[Work to complete]:
Your task is to write out every line of the data exactly. Drop the pictures.

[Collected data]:
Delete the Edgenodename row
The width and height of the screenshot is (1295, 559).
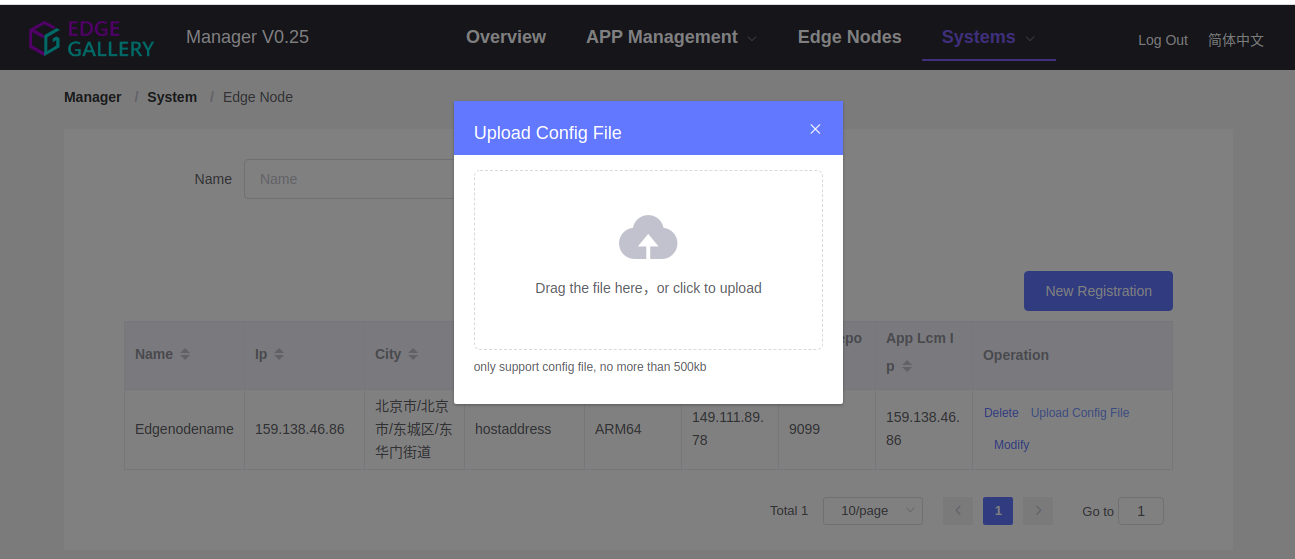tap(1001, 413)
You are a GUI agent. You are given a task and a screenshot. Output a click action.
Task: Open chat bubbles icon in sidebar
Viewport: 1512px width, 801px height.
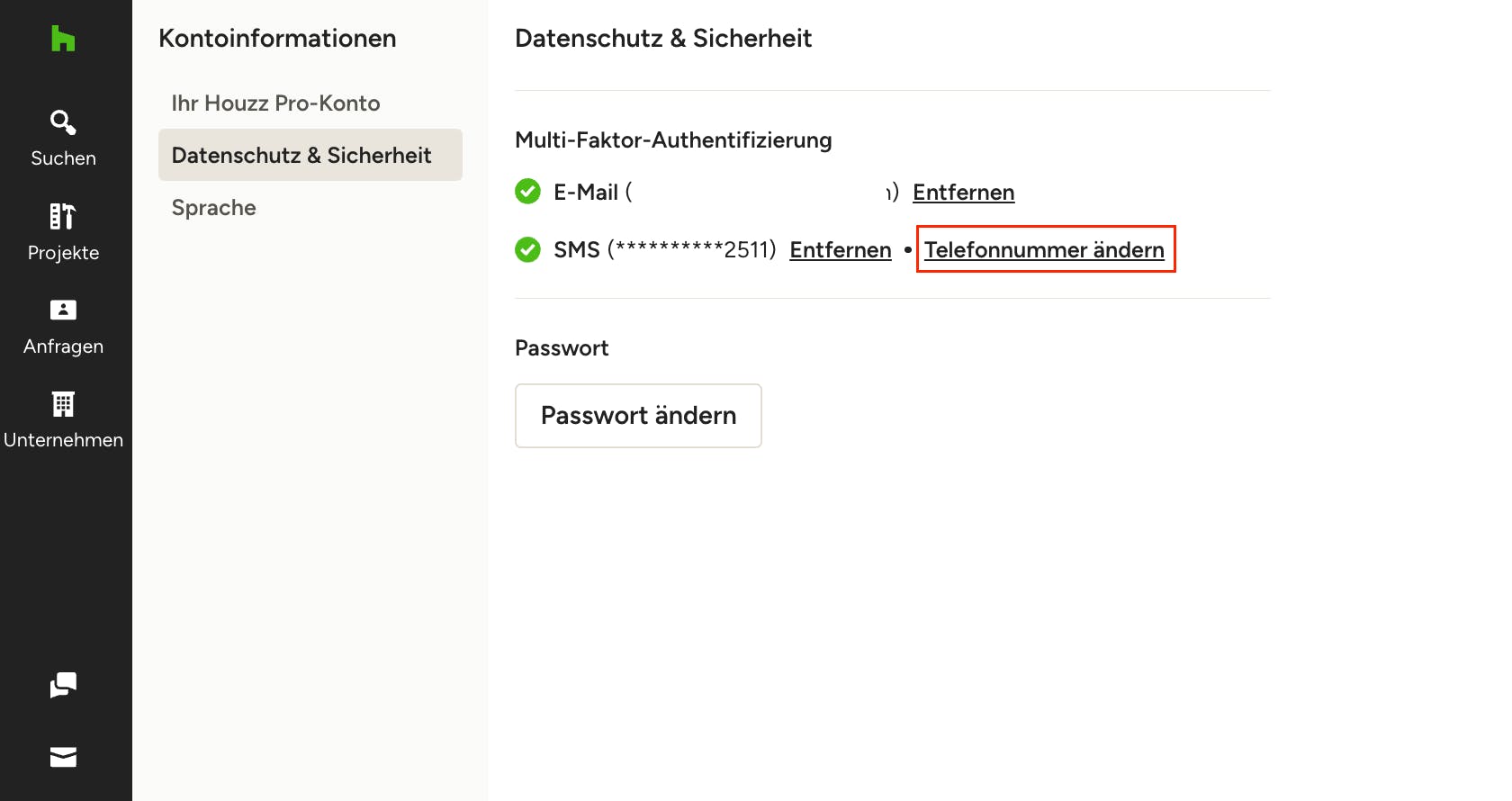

[Solution to the exercise]:
Delete the Edgenodename row
The width and height of the screenshot is (1295, 559).
tap(1001, 413)
You are a GUI agent. You are given a task and a screenshot. Output a click action.
Task: Open chat bubbles icon in sidebar
Viewport: 1512px width, 801px height.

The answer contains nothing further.